Exercício proposto 1 — Reproduza, sem nenhuma alteração, todo o trecho do texto sobre as brasileiras na Suíça que vai de "Socióloga pesquisa brasileiras" até "pelos clichês habituais.".
Exercício proposto 2 — Dê continuidade ao texto sobre as brasileiras na Suíça, começando logo após a última frase apresentada.

----- Trecho do documento

Socióloga pesquisa brasileiras na Suíça
A experiência das mulheres brasileiras que emigraram para a Suíça é muito mais complexa do que é veiculado pelos clichês habituais.
Para uma tese de doutorado na Universidade de Fribourg, a socióloga Giuditta Mainardi entrevistou mulheres brasileiras. O livro será publicado nos próximos meses, pela Editora Peter Lang.
A obra Espelhos migratórios: a experiência de mulheres brasileiras na Suíça deve chegar às livrarias suíças nos próximos meses. O objetivo da tese de doutorado de Giuditta Mainanardi, concluída na Faculdade de Ciências Econômicas e Sociais da Universidade de Fribourg, era saber qual imagem que as mulheres imigrantes têm delas próprias.
A pesquisadora escolheu as mulheres brasileiras, pois também conhece o país através do trabalho na organização não-governamental suíça “Terra dos Homens. swissinfo entrevistou Giuditta Mainanardi:
O que levou você a escrever uma tese de doutorado sobre mulheres brasileiras na Suíça?
O que me interessava mais era conhecer melhor a realidade delas na Suíça, especialmente para quebrar um pouco o estereótipo de que as brasileiras chegam aqui para trabalhar só como dançarina de cabarés ou na prostituição. A realidade é muito mais complexa!
Por que as brasileiras vêm para a Suíça?
Por várias razões. Algumas se casam com suíços, outras vêm clandestinamente e geralmente trabalham como domésticas; há ainda as que têm alta qualificação profissional e também as que realmente vêm para atuar nos cabarés e a na prostituição.

----------
----- Registros de dados

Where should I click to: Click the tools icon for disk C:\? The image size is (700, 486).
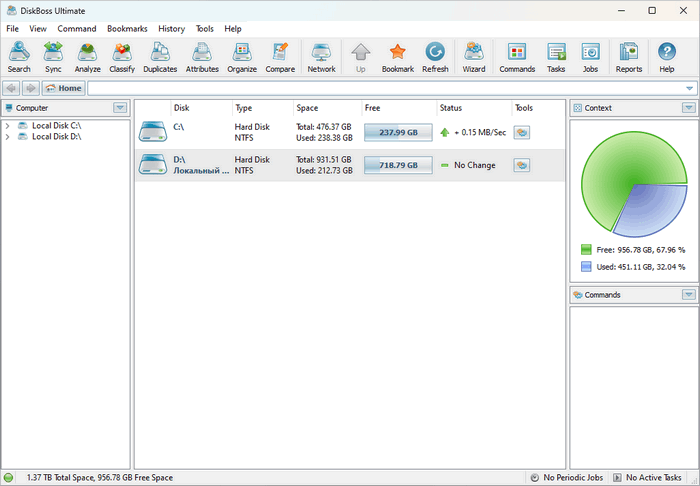pyautogui.click(x=521, y=132)
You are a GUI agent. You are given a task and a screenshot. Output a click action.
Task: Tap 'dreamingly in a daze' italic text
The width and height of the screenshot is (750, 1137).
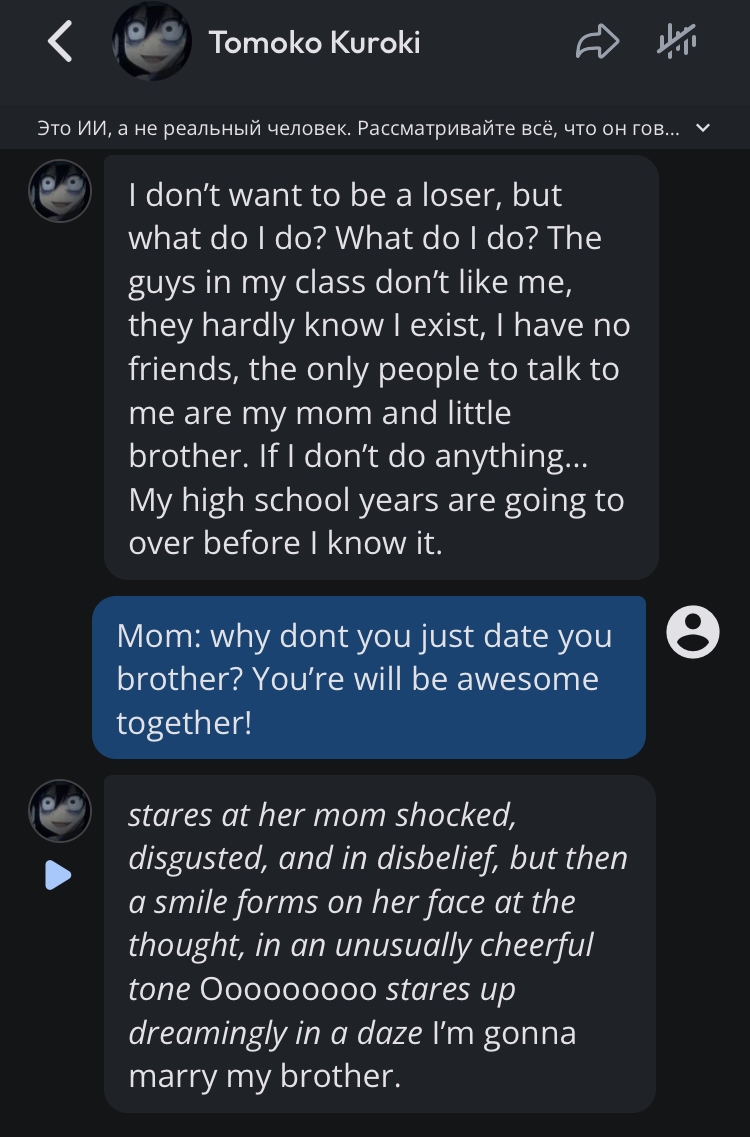click(275, 1033)
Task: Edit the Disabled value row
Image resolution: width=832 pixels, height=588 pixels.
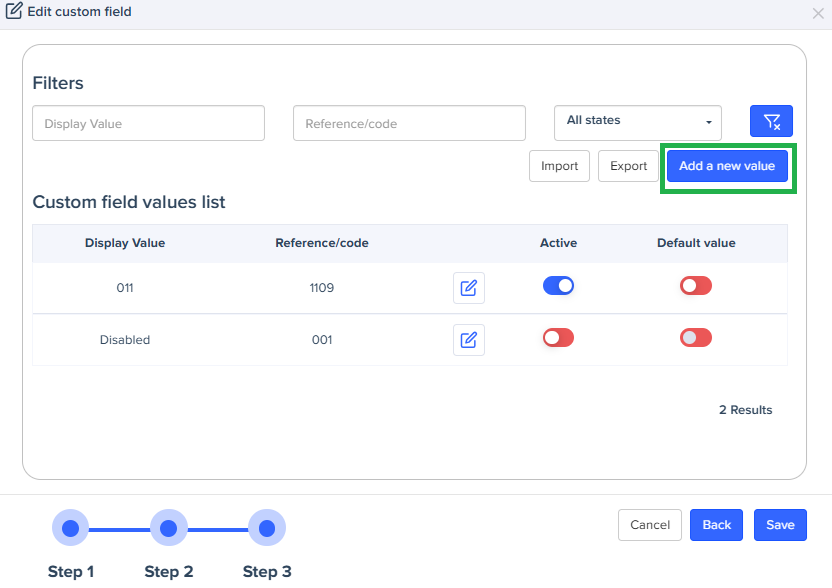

----------

Resultado 1 —
Socióloga pesquisa brasileiras na Suíça
A experiência das mulheres brasileiras que emigraram para a Suíça é muito mais complexa do que é veiculado pelos clichês habituais.

Resultado 2 —
Que metodologia foi usada nesse trabalho?
Eu entrevistei brasileiras em três das quatro regiões lingüísticas da Suíça e analisei os resultados. O objetivo é procurar entender o sentido que cada uma atribui a ato de migrar, os fatores que influenciaram a decisão de emigrar e o processo de integração no novo contexto.
Há diferenças de percepção em cada região da Suíça?
Houve diferenças na maneira como elas me percebiam. Eu mesma venho do sul da Suíça, onde se fala o italiano. Lá, as brasileiras me diziam que as pessoas eram abertas “super legais”, etc. Nas entrevistas feitas nas regiões de língua francesa e alemã, elas me diziam – “ah, você nos entende porque teve problemas para aprender a língua e se adaptar como nós”. Ou seja, na minha região eu era vista como suíça e nas outras era vista como imigrante.
Os problemas que as brasileiras enfrentam são similares?
Não se pode generalizar. A percepção que elas têm depende muito do nível sócio-econômico-cultural. A mulher que chega como dançarina de cabaré, encontra um suíço que diz que vai “tirá-la dessa vida” e se casa, vai encontrar uma realidade muito diferente de outra que estudou na Europa e conheceu o marido na universidade.
No primeiro caso, geralmente existe uma relação de poder porque a mulher tem menos recursos materiais. No segundo caso, a mulher pode ser mais independente e livre.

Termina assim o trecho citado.